The problem -
Before you finish, make sure each line of the records has been retyped exactly.

[Pixel coordinate grounding data]
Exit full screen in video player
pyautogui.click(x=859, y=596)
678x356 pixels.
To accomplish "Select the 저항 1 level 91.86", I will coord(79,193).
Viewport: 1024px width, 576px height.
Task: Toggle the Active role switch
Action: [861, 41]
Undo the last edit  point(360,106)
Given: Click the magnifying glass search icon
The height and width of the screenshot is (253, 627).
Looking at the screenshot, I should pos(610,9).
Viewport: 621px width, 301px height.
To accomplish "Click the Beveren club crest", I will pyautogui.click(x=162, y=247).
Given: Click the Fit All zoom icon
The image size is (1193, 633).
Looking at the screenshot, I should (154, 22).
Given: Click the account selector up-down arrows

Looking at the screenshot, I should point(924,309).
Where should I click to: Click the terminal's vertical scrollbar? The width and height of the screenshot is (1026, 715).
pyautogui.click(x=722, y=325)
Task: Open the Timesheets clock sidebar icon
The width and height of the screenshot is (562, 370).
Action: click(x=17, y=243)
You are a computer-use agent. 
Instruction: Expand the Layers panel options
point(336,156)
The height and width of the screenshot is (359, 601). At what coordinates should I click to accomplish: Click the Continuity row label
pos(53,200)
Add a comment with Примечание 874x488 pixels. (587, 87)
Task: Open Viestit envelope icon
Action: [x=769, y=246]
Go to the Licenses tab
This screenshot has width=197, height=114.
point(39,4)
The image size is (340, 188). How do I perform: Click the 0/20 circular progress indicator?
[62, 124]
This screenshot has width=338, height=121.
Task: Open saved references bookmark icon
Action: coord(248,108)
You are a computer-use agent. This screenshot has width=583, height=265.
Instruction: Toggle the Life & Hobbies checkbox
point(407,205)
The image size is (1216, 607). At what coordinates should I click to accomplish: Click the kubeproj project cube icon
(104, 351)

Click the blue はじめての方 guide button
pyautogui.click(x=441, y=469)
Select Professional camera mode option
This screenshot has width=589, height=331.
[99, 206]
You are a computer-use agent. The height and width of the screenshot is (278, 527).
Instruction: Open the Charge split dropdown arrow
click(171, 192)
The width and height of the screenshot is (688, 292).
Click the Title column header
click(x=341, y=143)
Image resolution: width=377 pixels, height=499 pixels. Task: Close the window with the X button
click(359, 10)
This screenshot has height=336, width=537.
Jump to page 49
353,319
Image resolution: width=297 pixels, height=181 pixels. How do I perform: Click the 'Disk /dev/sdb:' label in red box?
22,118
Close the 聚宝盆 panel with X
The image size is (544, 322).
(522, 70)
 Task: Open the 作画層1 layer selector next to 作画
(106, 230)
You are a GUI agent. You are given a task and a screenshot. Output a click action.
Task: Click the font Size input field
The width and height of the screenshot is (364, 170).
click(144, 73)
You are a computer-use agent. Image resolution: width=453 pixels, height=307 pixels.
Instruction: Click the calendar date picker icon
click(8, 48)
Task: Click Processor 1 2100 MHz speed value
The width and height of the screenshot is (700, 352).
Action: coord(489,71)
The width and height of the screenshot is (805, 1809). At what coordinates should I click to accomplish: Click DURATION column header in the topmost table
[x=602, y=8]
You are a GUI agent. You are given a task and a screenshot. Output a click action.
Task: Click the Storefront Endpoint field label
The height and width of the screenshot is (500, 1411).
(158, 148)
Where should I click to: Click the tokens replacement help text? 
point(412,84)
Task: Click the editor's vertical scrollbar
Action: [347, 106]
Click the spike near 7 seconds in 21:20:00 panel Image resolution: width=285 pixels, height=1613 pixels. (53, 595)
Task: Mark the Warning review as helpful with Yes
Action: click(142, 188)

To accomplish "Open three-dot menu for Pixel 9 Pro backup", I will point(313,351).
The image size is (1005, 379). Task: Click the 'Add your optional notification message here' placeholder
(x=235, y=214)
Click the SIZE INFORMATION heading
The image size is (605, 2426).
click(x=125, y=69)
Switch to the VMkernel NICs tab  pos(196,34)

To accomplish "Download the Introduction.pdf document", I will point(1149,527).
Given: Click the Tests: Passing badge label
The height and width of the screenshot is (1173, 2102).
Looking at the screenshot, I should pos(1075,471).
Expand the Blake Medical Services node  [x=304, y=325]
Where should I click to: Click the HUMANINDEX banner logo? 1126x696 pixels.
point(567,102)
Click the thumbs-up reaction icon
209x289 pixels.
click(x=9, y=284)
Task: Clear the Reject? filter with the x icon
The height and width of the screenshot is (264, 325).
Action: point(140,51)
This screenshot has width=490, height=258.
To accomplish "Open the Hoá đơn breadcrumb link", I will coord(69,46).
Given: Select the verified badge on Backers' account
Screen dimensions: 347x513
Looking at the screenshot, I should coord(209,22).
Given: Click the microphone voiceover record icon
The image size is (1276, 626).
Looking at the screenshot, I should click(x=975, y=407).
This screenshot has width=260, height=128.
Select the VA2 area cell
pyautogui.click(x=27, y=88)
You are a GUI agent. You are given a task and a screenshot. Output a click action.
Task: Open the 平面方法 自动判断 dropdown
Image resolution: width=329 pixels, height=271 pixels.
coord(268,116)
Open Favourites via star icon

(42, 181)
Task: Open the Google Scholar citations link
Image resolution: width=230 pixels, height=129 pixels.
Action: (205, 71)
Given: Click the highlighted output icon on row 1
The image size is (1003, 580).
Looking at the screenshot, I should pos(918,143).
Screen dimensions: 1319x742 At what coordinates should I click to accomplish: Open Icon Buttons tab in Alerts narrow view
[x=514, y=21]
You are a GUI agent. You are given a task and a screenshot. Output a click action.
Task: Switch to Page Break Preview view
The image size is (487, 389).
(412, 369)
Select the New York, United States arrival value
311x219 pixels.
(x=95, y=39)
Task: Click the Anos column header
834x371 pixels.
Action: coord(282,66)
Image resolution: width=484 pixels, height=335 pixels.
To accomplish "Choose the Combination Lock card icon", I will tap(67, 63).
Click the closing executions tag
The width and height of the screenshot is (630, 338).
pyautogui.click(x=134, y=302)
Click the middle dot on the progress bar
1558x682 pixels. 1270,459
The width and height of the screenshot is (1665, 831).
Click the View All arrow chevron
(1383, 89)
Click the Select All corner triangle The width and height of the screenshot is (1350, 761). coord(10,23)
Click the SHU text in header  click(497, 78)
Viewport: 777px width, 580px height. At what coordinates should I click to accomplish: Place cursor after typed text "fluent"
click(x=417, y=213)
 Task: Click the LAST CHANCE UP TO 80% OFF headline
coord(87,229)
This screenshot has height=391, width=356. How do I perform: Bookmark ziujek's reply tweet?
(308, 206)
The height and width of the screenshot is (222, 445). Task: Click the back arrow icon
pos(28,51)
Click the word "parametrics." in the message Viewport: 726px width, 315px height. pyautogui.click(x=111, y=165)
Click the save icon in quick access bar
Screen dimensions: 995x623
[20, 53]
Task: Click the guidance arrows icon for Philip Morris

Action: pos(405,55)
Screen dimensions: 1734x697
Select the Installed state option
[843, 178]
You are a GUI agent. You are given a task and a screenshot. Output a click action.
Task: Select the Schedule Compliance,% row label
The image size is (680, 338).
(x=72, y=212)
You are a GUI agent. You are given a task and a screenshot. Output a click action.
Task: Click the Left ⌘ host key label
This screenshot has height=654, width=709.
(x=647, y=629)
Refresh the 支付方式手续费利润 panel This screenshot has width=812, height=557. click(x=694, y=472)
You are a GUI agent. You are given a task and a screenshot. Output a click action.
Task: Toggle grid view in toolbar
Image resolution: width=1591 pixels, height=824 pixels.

Result of this exercise -
Exit full screen in video player
pyautogui.click(x=859, y=596)
678x356 pixels.
To accomplish "Select the 저항 1 level 91.86", I will coord(79,193).
Viewport: 1024px width, 576px height.
Task: Toggle the Active role switch
Action: [861, 41]
Undo the last edit  point(360,106)
Given: Click the magnifying glass search icon
The height and width of the screenshot is (253, 627).
Looking at the screenshot, I should pos(610,9).
Viewport: 621px width, 301px height.
To accomplish "Click the Beveren club crest", I will pyautogui.click(x=162, y=247).
Given: Click the Fit All zoom icon
The image size is (1193, 633).
Looking at the screenshot, I should (154, 22).
Given: Click the account selector up-down arrows

Looking at the screenshot, I should point(924,309).
Where should I click to: Click the terminal's vertical scrollbar? The width and height of the screenshot is (1026, 715).
pyautogui.click(x=722, y=325)
Task: Open the Timesheets clock sidebar icon
The width and height of the screenshot is (562, 370).
Action: click(x=17, y=243)
You are a computer-use agent. 
Instruction: Expand the Layers panel options
point(336,156)
The height and width of the screenshot is (359, 601). At what coordinates should I click to accomplish: Click the Continuity row label
pos(53,200)
Add a comment with Примечание 874x488 pixels. (587, 87)
Task: Open Viestit envelope icon
Action: [x=769, y=246]
Go to the Licenses tab
This screenshot has width=197, height=114.
point(39,4)
The image size is (340, 188). How do I perform: Click the 0/20 circular progress indicator?
[62, 124]
This screenshot has width=338, height=121.
Task: Open saved references bookmark icon
Action: coord(248,108)
You are a computer-use agent. This screenshot has width=583, height=265.
Instruction: Toggle the Life & Hobbies checkbox
point(407,205)
The image size is (1216, 607). At what coordinates should I click to accomplish: Click the kubeproj project cube icon
(104, 351)

Click the blue はじめての方 guide button
pyautogui.click(x=441, y=469)
Select Professional camera mode option
This screenshot has width=589, height=331.
[99, 206]
You are a computer-use agent. The height and width of the screenshot is (278, 527).
Instruction: Open the Charge split dropdown arrow
click(171, 192)
The width and height of the screenshot is (688, 292).
Click the Title column header
click(x=341, y=143)
Image resolution: width=377 pixels, height=499 pixels. Task: Close the window with the X button
click(359, 10)
This screenshot has height=336, width=537.
Jump to page 49
353,319
Image resolution: width=297 pixels, height=181 pixels. How do I perform: Click the 'Disk /dev/sdb:' label in red box?
22,118
Close the 聚宝盆 panel with X
The image size is (544, 322).
(522, 70)
 Task: Open the 作画層1 layer selector next to 作画
(106, 230)
You are a GUI agent. You are given a task and a screenshot. Output a click action.
Task: Click the font Size input field
The width and height of the screenshot is (364, 170).
click(144, 73)
You are a computer-use agent. Image resolution: width=453 pixels, height=307 pixels.
Instruction: Click the calendar date picker icon
click(8, 48)
Task: Click Processor 1 2100 MHz speed value
The width and height of the screenshot is (700, 352).
Action: coord(489,71)
The width and height of the screenshot is (805, 1809). At what coordinates should I click to accomplish: Click DURATION column header in the topmost table
[x=602, y=8]
You are a GUI agent. You are given a task and a screenshot. Output a click action.
Task: Click the Storefront Endpoint field label
The height and width of the screenshot is (500, 1411).
(158, 148)
Where should I click to: Click the tokens replacement help text? 
point(412,84)
Task: Click the editor's vertical scrollbar
Action: [347, 106]
Click the spike near 7 seconds in 21:20:00 panel Image resolution: width=285 pixels, height=1613 pixels. (53, 595)
Task: Mark the Warning review as helpful with Yes
Action: click(142, 188)

To accomplish "Open three-dot menu for Pixel 9 Pro backup", I will point(313,351).
The image size is (1005, 379). Task: Click the 'Add your optional notification message here' placeholder
(x=235, y=214)
Click the SIZE INFORMATION heading
The image size is (605, 2426).
click(x=125, y=69)
Switch to the VMkernel NICs tab  pos(196,34)

To accomplish "Download the Introduction.pdf document", I will point(1149,527).
Given: Click the Tests: Passing badge label
The height and width of the screenshot is (1173, 2102).
Looking at the screenshot, I should pos(1075,471).
Expand the Blake Medical Services node  [x=304, y=325]
Where should I click to: Click the HUMANINDEX banner logo? 1126x696 pixels.
point(567,102)
Click the thumbs-up reaction icon
209x289 pixels.
click(x=9, y=284)
Task: Clear the Reject? filter with the x icon
The height and width of the screenshot is (264, 325).
Action: point(140,51)
This screenshot has width=490, height=258.
To accomplish "Open the Hoá đơn breadcrumb link", I will coord(69,46).
Given: Select the verified badge on Backers' account
Screen dimensions: 347x513
Looking at the screenshot, I should coord(209,22).
Given: Click the microphone voiceover record icon
The image size is (1276, 626).
Looking at the screenshot, I should click(x=975, y=407).
This screenshot has width=260, height=128.
Select the VA2 area cell
pyautogui.click(x=27, y=88)
You are a GUI agent. You are given a task and a screenshot. Output a click action.
Task: Open the 平面方法 自动判断 dropdown
Image resolution: width=329 pixels, height=271 pixels.
coord(268,116)
Open Favourites via star icon

(42, 181)
Task: Open the Google Scholar citations link
Image resolution: width=230 pixels, height=129 pixels.
Action: (205, 71)
Given: Click the highlighted output icon on row 1
The image size is (1003, 580).
Looking at the screenshot, I should pos(918,143).
Screen dimensions: 1319x742 At what coordinates should I click to accomplish: Open Icon Buttons tab in Alerts narrow view
[x=514, y=21]
You are a GUI agent. You are given a task and a screenshot. Output a click action.
Task: Switch to Page Break Preview view
The image size is (487, 389).
(412, 369)
Select the New York, United States arrival value
311x219 pixels.
(x=95, y=39)
Task: Click the Anos column header
834x371 pixels.
Action: coord(282,66)
Image resolution: width=484 pixels, height=335 pixels.
To accomplish "Choose the Combination Lock card icon", I will tap(67, 63).
Click the closing executions tag
The width and height of the screenshot is (630, 338).
pyautogui.click(x=134, y=302)
Click the middle dot on the progress bar
1558x682 pixels. 1270,459
The width and height of the screenshot is (1665, 831).
Click the View All arrow chevron
(1383, 89)
Click the Select All corner triangle The width and height of the screenshot is (1350, 761). coord(10,23)
Click the SHU text in header  click(497, 78)
Viewport: 777px width, 580px height. At what coordinates should I click to accomplish: Place cursor after typed text "fluent"
click(x=417, y=213)
 Task: Click the LAST CHANCE UP TO 80% OFF headline
coord(87,229)
This screenshot has height=391, width=356. How do I perform: Bookmark ziujek's reply tweet?
(308, 206)
The height and width of the screenshot is (222, 445). Task: Click the back arrow icon
pos(28,51)
Click the word "parametrics." in the message Viewport: 726px width, 315px height. pyautogui.click(x=111, y=165)
Click the save icon in quick access bar
Screen dimensions: 995x623
[20, 53]
Task: Click the guidance arrows icon for Philip Morris

Action: pos(405,55)
Screen dimensions: 1734x697
Select the Installed state option
[843, 178]
You are a GUI agent. You are given a task and a screenshot. Output a click action.
Task: Select the Schedule Compliance,% row label
The image size is (680, 338).
(x=72, y=212)
You are a GUI agent. You are given a task and a screenshot. Output a click action.
Task: Click the Left ⌘ host key label
This screenshot has height=654, width=709.
(x=647, y=629)
Refresh the 支付方式手续费利润 panel This screenshot has width=812, height=557. click(x=694, y=472)
You are a GUI agent. You are given a task and a screenshot. Output a click action.
Task: Toggle grid view in toolbar
Image resolution: width=1591 pixels, height=824 pixels.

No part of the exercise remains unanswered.